Publication year - 2019
Publication title -
journal of neuroendocrinology
Language(s) - English
Resource type - Journals
SCImago Journal Rank - 1.062
H-Index - 116
eISSN - 1365-2826
pISSN - 0953-8194
DOI - 10.1111/jne.12666
Subject(s) - bursting , electrophysiology , oxytocin , neuroscience , vasopressin , biology , inhibitory postsynaptic potential , medicine , afterhyperpolarization , aplysia , endocrinology , chemistry
To understand the contribution of intrinsic membrane properties to the different in vivo firing patterns of oxytocin ( OT ) and vasopressin ( VP ) neurones, in vitro studies are needed, where stable intracellular recordings can be made. Combining immunochemistry for OT and VP and intracellular dye injections allows characterisation of identified OT and VP neurones, and several differences between the two cell types have emerged. These include a greater transient K + current that delays spiking to stimulus onset, and a higher Na + current density leading to greater spike amplitude and a more stable spike threshold, in VP neurones. VP neurones also show a greater incidence of both fast and slow Ca 2+ ‐dependent depolarising afterpotentials, the latter of which summate to plateau potentials and contribute to phasic bursting. By contrast, OT neurones exhibit a sustained outwardly rectifying potential ( SOR ), as well as a consequent depolarising rebound potential, not found in VP neurones. The SOR makes OT neurones more susceptible to spontaneous inhibitory synaptic inputs and correlates with a longer period of spike frequency adaptation in these neurones. Although both types exhibit prominent Ca 2+ ‐dependent afterhyperpolarising potentials ( AHP s) that limit firing rate and contribute to bursting patterns, Ca 2+ ‐dependent AHP s in OT neurones selectively show significant increases during pregnancy and lactation.

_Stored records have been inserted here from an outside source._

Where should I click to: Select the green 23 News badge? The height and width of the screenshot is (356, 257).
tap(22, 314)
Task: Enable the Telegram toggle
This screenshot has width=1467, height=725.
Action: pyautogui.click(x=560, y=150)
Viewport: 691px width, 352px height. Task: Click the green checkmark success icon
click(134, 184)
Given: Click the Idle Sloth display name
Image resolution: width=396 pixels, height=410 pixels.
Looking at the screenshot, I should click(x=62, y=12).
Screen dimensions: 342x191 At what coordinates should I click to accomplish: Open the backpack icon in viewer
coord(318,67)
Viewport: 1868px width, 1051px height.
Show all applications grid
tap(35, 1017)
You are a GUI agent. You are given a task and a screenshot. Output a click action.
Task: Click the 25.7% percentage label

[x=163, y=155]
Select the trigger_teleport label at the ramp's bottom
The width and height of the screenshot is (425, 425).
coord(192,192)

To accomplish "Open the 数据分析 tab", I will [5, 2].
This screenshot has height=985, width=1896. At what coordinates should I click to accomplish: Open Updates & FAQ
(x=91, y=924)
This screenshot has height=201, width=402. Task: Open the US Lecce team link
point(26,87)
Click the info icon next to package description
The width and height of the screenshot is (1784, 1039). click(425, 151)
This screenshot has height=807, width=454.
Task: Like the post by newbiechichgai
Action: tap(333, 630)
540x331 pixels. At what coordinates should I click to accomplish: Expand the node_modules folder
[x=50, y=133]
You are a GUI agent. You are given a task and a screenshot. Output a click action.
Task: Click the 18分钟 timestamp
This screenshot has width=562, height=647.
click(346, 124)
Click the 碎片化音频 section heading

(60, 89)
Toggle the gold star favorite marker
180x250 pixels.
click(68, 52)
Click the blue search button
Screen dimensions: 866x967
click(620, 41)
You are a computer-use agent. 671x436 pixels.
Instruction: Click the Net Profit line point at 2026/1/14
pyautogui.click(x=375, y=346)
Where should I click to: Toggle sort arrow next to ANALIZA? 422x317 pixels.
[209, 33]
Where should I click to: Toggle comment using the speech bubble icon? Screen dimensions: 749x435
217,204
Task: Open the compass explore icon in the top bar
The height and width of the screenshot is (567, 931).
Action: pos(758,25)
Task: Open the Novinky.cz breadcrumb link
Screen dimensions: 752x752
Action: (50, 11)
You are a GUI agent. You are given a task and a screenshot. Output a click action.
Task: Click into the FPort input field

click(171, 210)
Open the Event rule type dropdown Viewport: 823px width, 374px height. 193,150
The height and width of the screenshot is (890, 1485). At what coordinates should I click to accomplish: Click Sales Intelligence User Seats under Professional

In OT neurones, but not VP neurones, AHP s are highly dependent on the constitutive presence of the second messenger, phosphatidylinositol 4,5‐bisphosphate, which permissively gates N‐type channels that contribute the Ca 2+ during spike trains that activates the AHP . By contrast to the intrinsic properties supporting phasic bursting in VP neurones, the synchronous bursting of OT neurones has only been demonstrated in vitro in cultured hypothalamic explants and is completely dependent on synaptic transmission. Additional differences in Ca 2+ channel expression between the two neurosecretory terminal types suggests these channels are also critical players in the differential release of OT and VP during repetitive spiking, in addition to their importance to the potentials controlling firing patterns.